La lógica teórica es Impecable: a) los líderes políticos en una democracia tienen que responder a sus electores y, si pierden una guerra, pierden las elecciones; b) las democracias tienen una inclinación natural a evitar ver a otros actores como hostiles: todos son potenciales aliados; c) las democracias típicamente desarrollan estrategias económicas más sólidas, que usualmente no son compatibles con conflictos militares. En una palabra, los líderes democráticos no tienen incentivos para pelearse.
La primavera árabe fue muy aplaudida por el fin de gobiernos autoritarios, pero también por la presunción de que eso disminuiría el conflicto regional. Me pregunto si hay lecciones en México de esa experiencia democrática, tanto por el entusiasmo inicial como por el desencanto posterior.
En México hemos tenido el privilegio de no vivir en un vecindario propenso a las guerras, circunstancia que nos ha permitido el lujo de sentirnos inmunes. Frente a conflictos, los mexicanos tendemos a apoyar a quien identificamos como la víctima pero sin mucha conciencia de lo que significa una guerra. Según algunos historiadores, la noción misma de la mexicanidad nació con la invasión norteamericana de 1947, pero el sentido de víctima, como dijo Octavio Paz, tiene raíces precoloniales. La historia y la vecindad nos han dado una perspectiva sui generis de las guerras.
De lo que no hemos estado exentos es del conflicto interno. Más allá del crimen organizado, el país vive un sinnúmero de conflictos que revelan un estado pre-democrático de política. Conflictos como los de Oaxaca y sus supuestos maestros, la toma de edificios y universidades en la Ciudad de Mexico, los plantones, las manifestaciones diseñadas para afectar a la ciudadanía o el bloqueo de carreteras, no son sino ejemplos palpables de un sistema político pre-democrático.
Los conflictos no se resuelven en las instancias políticas (como el Congreso) o las judiciales. En lugar de la negociación, se emplean instrumentos de fuerza y de presión orientados a imponer soluciones. Algunos políticos y partidos son más propensos a emplear este tipo de medios pero, en el conjunto, las diferencias no son dramáticas. Cuando un partido está fuera del poder utiliza instrumentos antiinstitucionales de presión que jamás toleraría estando en el gobierno.
Desde esta perspectiva, aunque no conocemos a la guerra como instrumento político, la política nacional sigue evidenciando facetas no democráticas y métodos de resolución de conflictos típicos de sistemas políticos corporativistas, cuando no autoritarios. Manifestaciones de esta naturaleza son sólo posibles cuando su empleo rinde resultados. Es decir, mientras la autoridad siga privilegiando la resolución de conflictos en las calles por encima de las instancias institucionales, el conflicto seguirá. Todos son actores racionales.

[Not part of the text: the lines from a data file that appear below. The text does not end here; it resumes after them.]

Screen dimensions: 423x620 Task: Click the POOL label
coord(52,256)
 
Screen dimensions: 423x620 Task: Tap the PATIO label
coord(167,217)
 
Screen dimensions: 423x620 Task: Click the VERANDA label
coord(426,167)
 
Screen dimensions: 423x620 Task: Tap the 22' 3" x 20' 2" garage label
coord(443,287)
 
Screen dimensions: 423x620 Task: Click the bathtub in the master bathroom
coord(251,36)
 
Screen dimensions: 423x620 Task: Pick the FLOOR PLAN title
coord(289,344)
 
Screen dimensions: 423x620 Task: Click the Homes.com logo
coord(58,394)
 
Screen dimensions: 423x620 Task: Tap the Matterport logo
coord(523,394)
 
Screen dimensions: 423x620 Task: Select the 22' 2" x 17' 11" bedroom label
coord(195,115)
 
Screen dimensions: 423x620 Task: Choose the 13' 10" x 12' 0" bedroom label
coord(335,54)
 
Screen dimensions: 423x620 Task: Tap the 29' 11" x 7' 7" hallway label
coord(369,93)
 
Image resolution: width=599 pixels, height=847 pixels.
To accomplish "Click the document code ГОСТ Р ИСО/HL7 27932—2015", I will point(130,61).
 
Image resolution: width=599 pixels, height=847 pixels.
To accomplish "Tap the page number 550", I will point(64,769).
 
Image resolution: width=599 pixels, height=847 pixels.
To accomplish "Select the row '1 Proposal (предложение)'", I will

Lo anterior no debe entenderse como una llamada al uso de la mano dura. Un gobierno decidido a privilegiar la institucionalización de los procesos políticos tendría que ir forzando -sin violencia pero con autoridad— a los actores políticos a incorporarse en esos circuitos.
Como ejemplifican los líderes sindicales que se alinearon con el gobierno luego de la detención de la líder magisterial Elba Esther Gordillo, o los empresarios del sector de las telecomunicaciones aplaudiendo una acción que afectó severamente el valor de sus empresas, todos los actores son racionales; todos saben leer los movimientos políticos y se ajustan a una nueva realidad.
Un gobierno decidido a establecer nuevas reglas del juego tendría que ir constituyendo una nueva estructura institucional susceptible de contribuir a lograr esos objetivos. Para perdurar, un proceso de cambio político no puede depender del actuar de una persona o de un gobierno, sino de la existencia de reglas permanentes que sólo garantizan tas instituciones.
La democracia, dijo Joseph Schumpeter, no es más que un método para tomar decisiones que obliga a los actores políticos a someterse al marco normativo y no se toleran comportamientos fuera del mismo. En Holanda, el Iíder del partido liberal alguna vez afirmó que jamás ofendería a ningún otro parlamentario porque “uno nunca sabe con quién tendrá que construir una coalición en el futuro”.
Ese es el espíritu de una sociedad institucionalizada.